#### Information supplied ####

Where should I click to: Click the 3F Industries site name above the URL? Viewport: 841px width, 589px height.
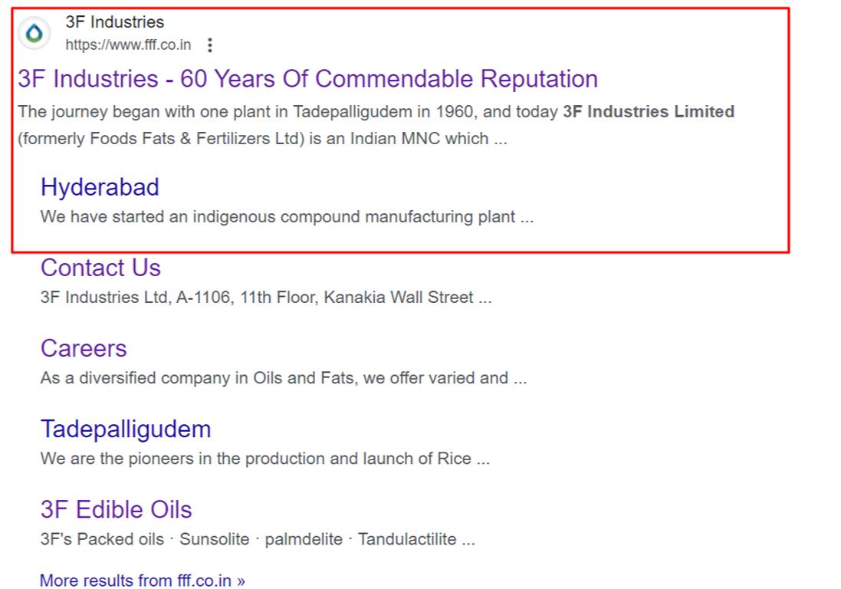(x=115, y=22)
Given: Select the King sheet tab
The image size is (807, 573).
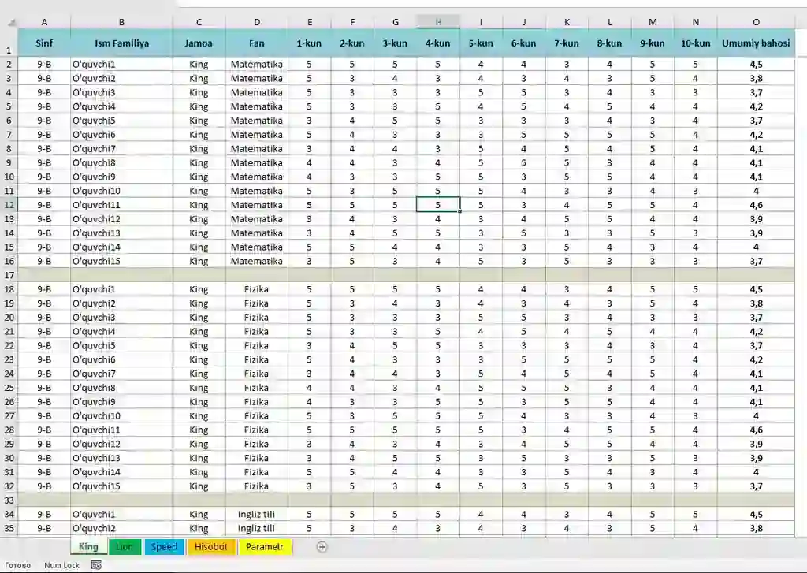Looking at the screenshot, I should (x=88, y=546).
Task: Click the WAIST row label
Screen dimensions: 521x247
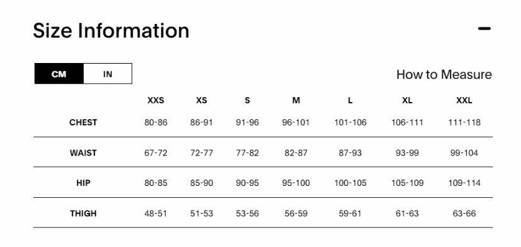Action: (x=83, y=152)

####

= Problem description =
Write out the items above word for word, leaving out the pictures.

= Result of this task =
Where should I click to: Click the 3F Industries site name above the URL? Viewport: 841px width, 589px height.
(x=115, y=22)
Given: Select the King sheet tab
The image size is (807, 573).
Looking at the screenshot, I should (x=88, y=546).
Task: Click the WAIST row label
Screen dimensions: 521x247
Action: (x=83, y=152)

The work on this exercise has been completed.